#### [Exercise brief]
Your copy should hold only the lines from the one with "Enable Show one graph per CPU checkbox" to the one with "Where should I", both included, each exactly as it stands below, with no pictures.

Material supplied START

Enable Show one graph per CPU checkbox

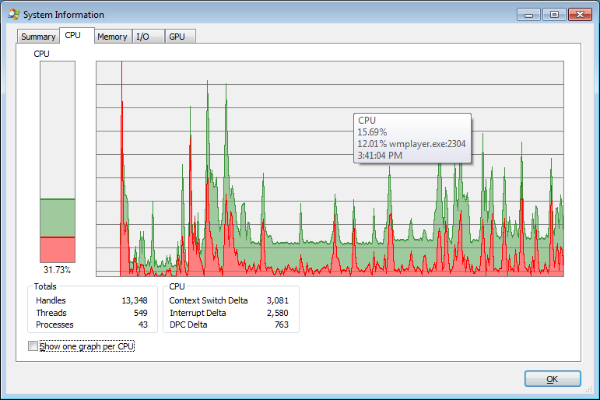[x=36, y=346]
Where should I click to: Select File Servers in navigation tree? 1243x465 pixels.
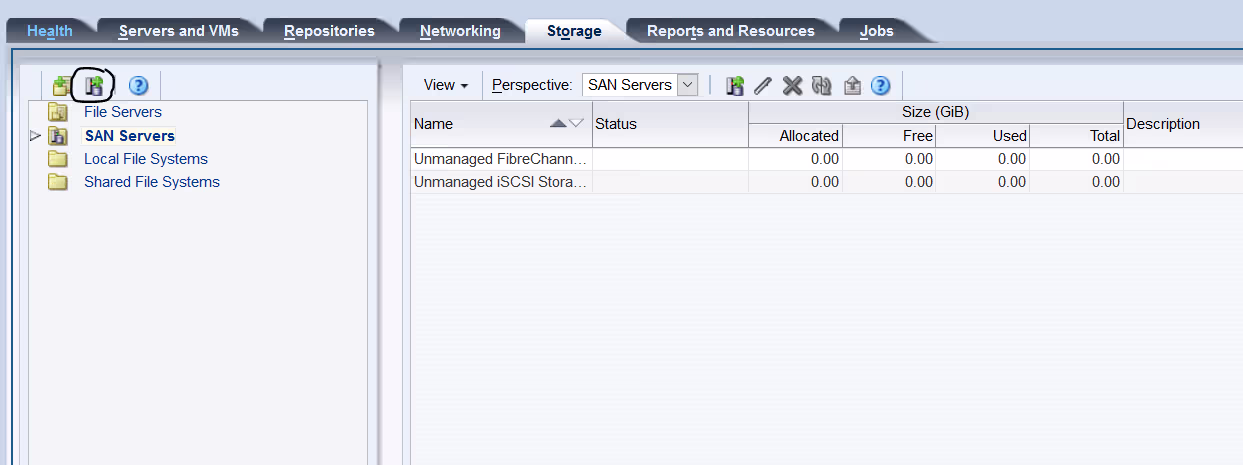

Material supplied END
Material supplied START

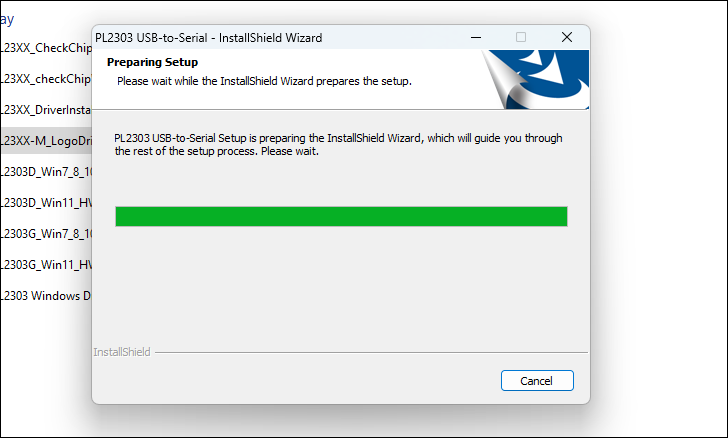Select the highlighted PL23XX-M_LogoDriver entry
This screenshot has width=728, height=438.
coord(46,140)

Material supplied END
Material supplied START

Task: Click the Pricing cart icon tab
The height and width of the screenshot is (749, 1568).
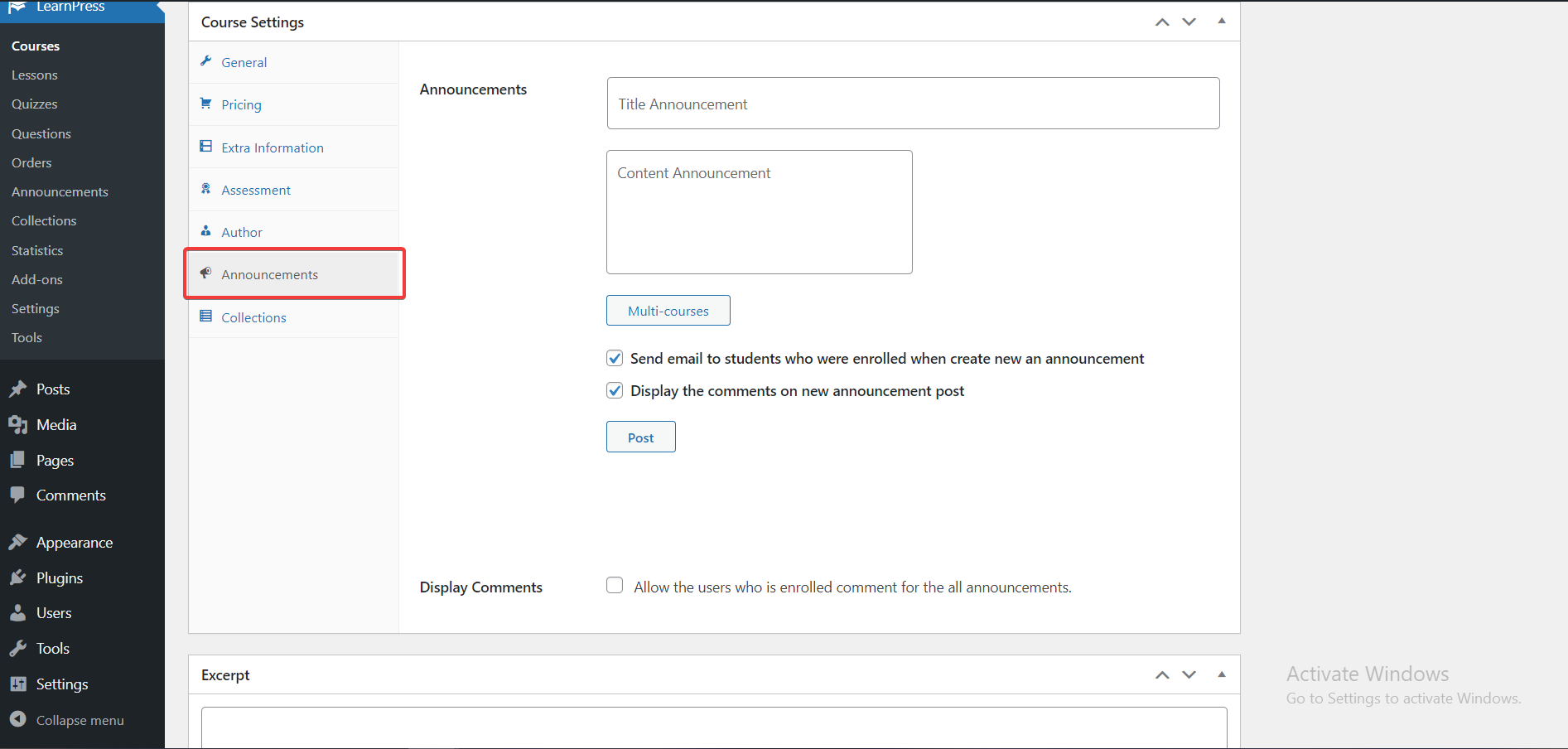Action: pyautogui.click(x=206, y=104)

Material supplied END

#### [Expected answer]
Enable Show one graph per CPU checkbox

[x=36, y=346]
Where should I click to: Select File Servers in navigation tree? 1243x465 pixels.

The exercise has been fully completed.